Ruby, at that point represented by attorney Steven Snow, filed a Kentucky Rules of Civil Procedure (CR) 59 motion requesting that the circuit court vacate its order dismissing the action. In support of his motion, Ruby argued that the attorney's lien statute applied in dissolution cases and that a lien under this statute acted as a judgment warranting payment. Ruby also argued that the circuit court in this case did not have jurisdiction to rule on whether the lien was valid or that the fees charged were reasonable. He claimed that he had a valid and existing lien as soon as he filed a pleading on Scherzer's behalf in the dissolution action and that he perfected the lien by placing it on the property he recovered for Scherzer and by filing the notice of the lien in the dissolution action at the county clerk's office and mailing it to her. Ruby stated that because Scherzer never attacked the lien or the reasonableness of his fees in the dissolution action, the court did not have jurisdiction to determine the validity of the lien in the foreclosure action.

In response to the motion, Scherzer argued that KRS 376.460 did not apply to dissolution actions, but only to collection cases or personal injury or similar cases filed for suit or collection. Here, Ruby did not produce, acquire, or obtain anything for her.

________

§ **Exercise goal**: Extend the court opinion on the attorney's lien dispute by writing the passage that follows its final sentence.

§ **Data segment**:
________

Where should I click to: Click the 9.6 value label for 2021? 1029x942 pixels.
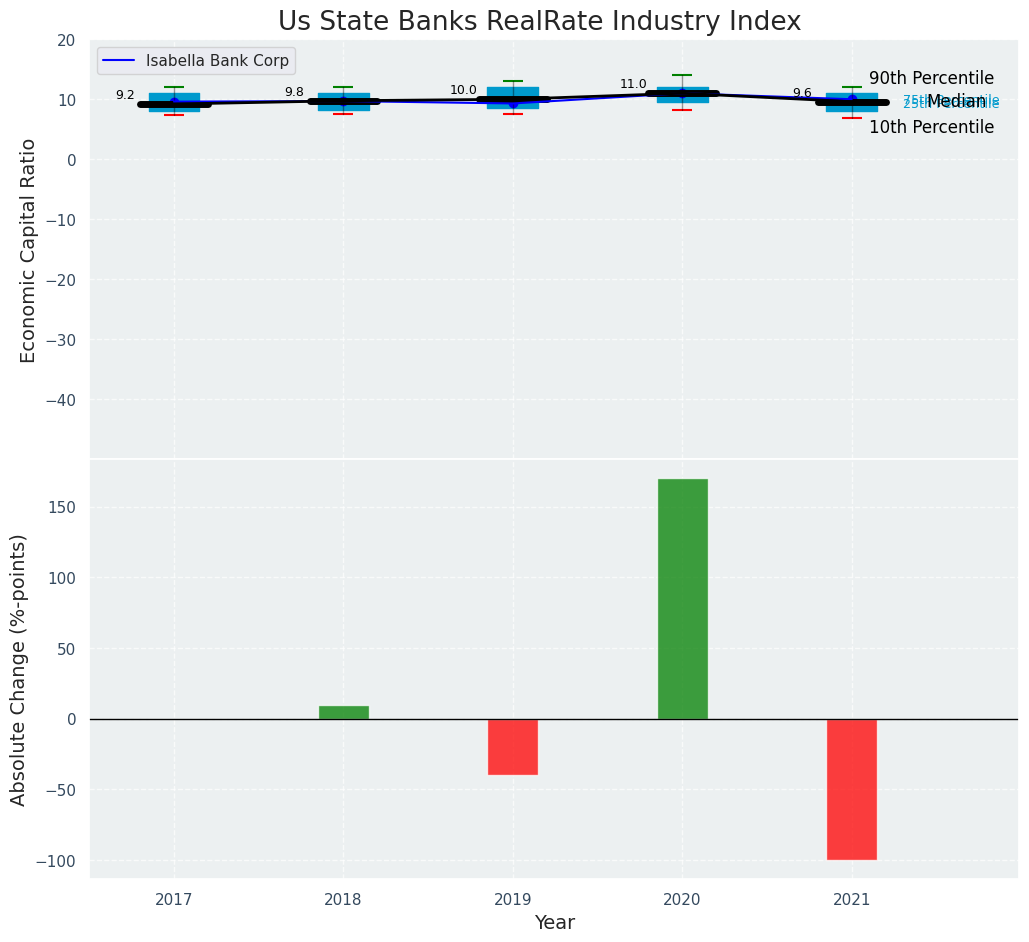(x=802, y=93)
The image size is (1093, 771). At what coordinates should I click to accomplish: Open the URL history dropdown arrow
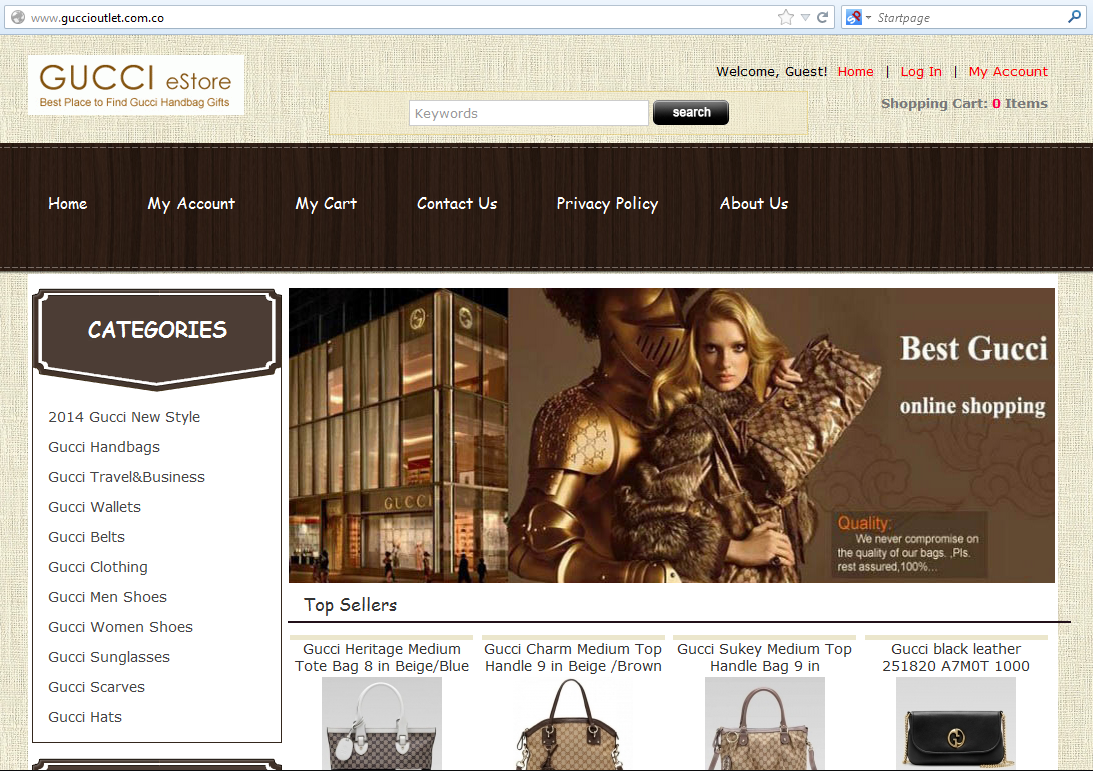click(805, 17)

________

§ **Answer to this exercise**:
The court held another hearing and entered an order on October 1, 2012, denying Ruby's motion to set aside. The court stated:

THE COURT FINDS that insofar as KRS 376.460 was not intended to be used by lawyers to collect fees from a client in lieu, in circumvention or in the complete absence of due process of law, the Court is neither inclined nor obliged to set aside its Order rectifying the manifest error of law it made in facilitating the misuse of that statute in such a matter in the instant case.

This appeal follows.[1]

On appeal, Ruby contends that the circuit court erred in ruling that KRS 376.460 did not apply to dissolution actions and in dismissing his claim. Scherzer filed a responsive brief disputing Ruby's arguments.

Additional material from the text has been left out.